**Records shown:**

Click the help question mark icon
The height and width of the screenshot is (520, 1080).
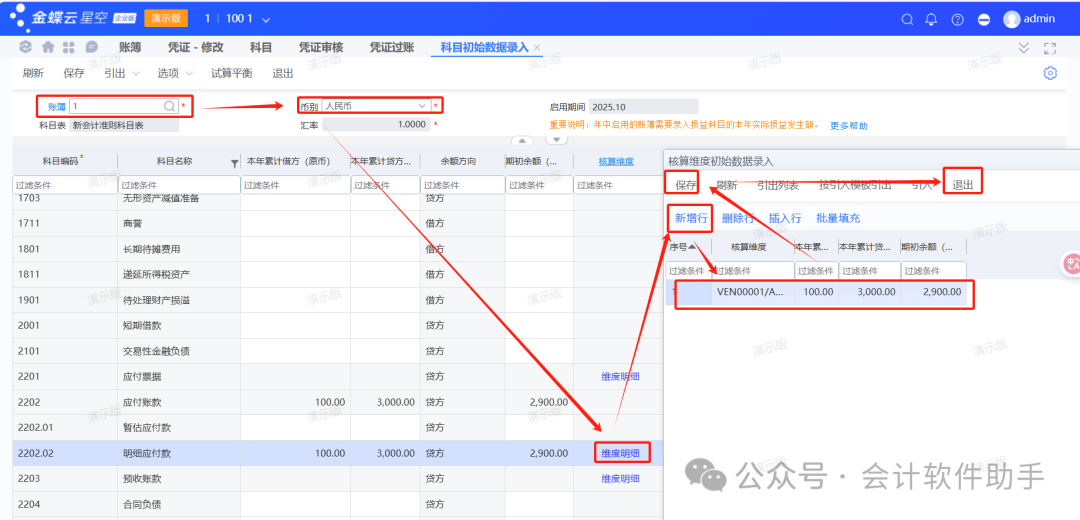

* * *

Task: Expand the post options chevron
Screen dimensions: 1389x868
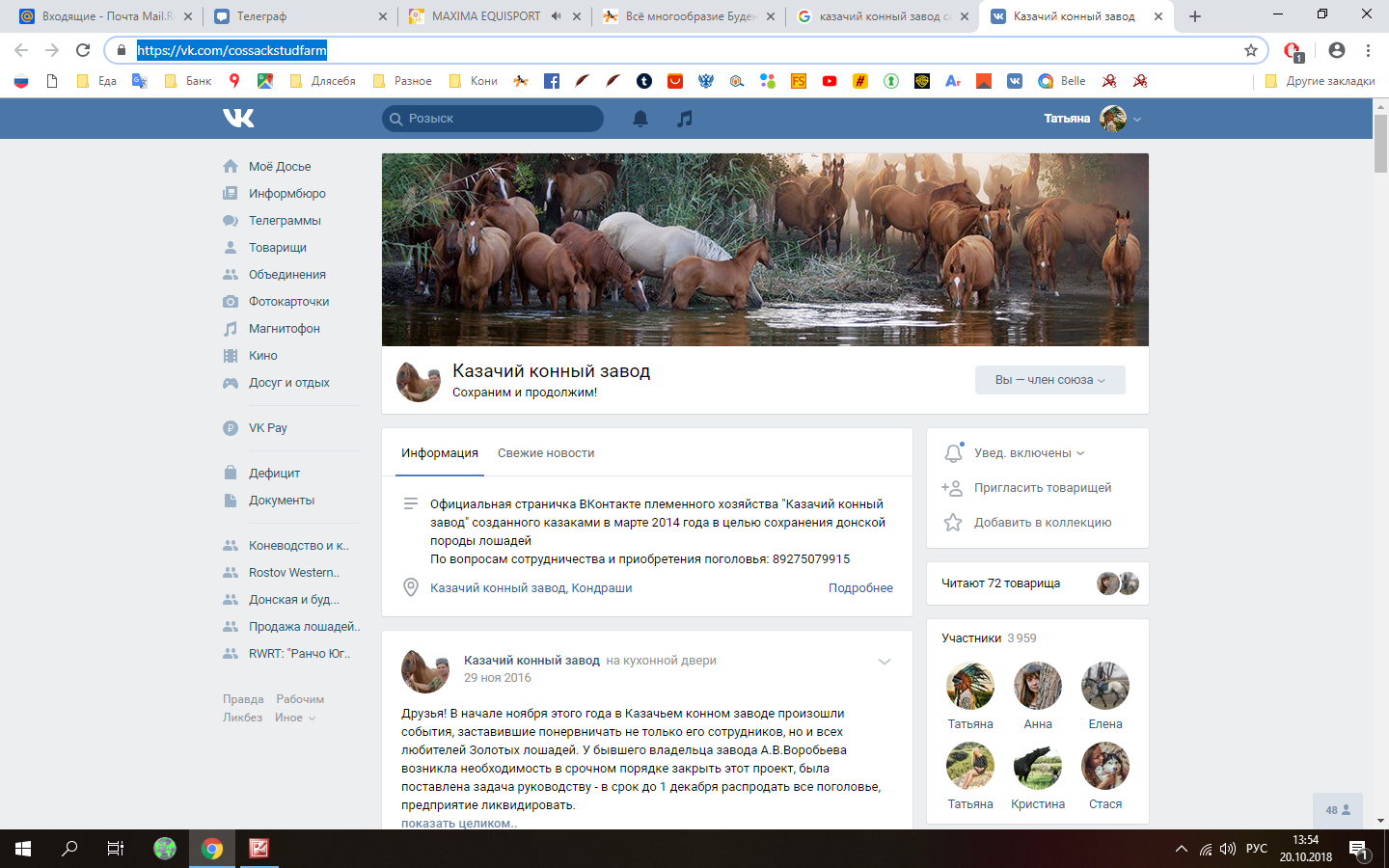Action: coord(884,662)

**Aim:** Recast as a numbered list, omitting blank lines, the lines beginning at the line containing "Task: Expand the post options chevron" and ending at the line containing "Action: coord(884,662)", both included. Leave the pictures out of the answer.

**Task answer:**
1. Task: Expand the post options chevron
2. Screen dimensions: 1389x868
3. Action: coord(884,662)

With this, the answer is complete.